While I understand that there is limited bandwidth in a company and I know first hand the amount of tasks and the often limited time to perform those tasks. In this situation, you have to look at the products, these are really simple circuits that sell for $10. We honestly spent more time learning the inner workings of mbed as far as updating the SDK for a new platform, etc than we did on the actual design of the circuit and the software. And while you may see involvement from the CEO and other members of the management team, it doesn’t mean that it hurts focus or quality and I would still argue that type of side project (even though its company wide) actually helps in other areas. I also know these things because I am in the middle of it and I know who spent what time doing what tasks. I can see where on the outside it might appear differently

Also, the statement about baking new modules at the same speed of the discontinued ones isn’t quite true. The new stuff you are seeing, is either new or next generation NETMF or Gadgeteer core related products. In fact you are seeing them now because we are focusing on the core and improving it, in both areas of hardware and software.
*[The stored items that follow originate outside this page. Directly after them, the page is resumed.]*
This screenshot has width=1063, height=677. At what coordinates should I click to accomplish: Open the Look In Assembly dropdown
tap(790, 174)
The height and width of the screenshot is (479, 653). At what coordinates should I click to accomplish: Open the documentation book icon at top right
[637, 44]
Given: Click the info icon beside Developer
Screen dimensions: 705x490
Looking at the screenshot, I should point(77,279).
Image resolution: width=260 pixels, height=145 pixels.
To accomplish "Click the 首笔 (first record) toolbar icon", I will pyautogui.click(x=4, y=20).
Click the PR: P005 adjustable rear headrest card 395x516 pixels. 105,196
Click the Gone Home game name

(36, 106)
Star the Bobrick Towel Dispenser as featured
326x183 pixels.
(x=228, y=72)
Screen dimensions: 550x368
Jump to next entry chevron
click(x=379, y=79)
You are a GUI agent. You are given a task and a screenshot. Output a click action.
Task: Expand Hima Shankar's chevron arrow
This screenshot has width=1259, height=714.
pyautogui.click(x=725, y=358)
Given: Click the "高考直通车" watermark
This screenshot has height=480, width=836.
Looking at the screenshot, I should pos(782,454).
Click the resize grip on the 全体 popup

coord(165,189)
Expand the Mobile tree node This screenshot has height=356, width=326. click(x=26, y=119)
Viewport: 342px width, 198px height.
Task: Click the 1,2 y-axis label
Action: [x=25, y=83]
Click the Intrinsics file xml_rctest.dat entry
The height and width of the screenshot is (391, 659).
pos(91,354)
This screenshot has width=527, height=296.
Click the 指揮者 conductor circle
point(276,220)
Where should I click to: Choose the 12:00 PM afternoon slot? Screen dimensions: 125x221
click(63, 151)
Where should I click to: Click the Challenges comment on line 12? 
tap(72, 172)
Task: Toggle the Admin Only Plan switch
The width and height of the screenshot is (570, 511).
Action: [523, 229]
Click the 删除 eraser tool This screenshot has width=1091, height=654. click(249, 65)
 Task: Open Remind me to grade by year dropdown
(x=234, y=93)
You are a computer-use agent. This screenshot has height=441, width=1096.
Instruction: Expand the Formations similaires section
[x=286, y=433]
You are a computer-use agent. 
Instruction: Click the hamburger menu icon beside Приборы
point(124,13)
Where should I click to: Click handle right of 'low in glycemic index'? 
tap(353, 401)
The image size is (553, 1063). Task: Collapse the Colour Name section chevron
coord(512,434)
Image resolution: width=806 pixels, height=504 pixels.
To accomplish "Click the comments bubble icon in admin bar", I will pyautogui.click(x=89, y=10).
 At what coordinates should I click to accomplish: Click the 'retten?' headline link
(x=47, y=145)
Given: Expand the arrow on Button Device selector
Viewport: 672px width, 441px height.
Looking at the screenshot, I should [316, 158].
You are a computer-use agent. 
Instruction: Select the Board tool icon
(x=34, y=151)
Again, I can see where from the outside the perspective might be different but we spent months analyzing every aspect of the business and began an internal restructure designed to bring about new innovation with a focus on quality and we included the OC side circuits as a part of this. This process is not an overnight process and has been in the working for the past several months.

With all of that being said, I think we have a great community and customer base that understands that everything we do is for the best, for the company as well as the community.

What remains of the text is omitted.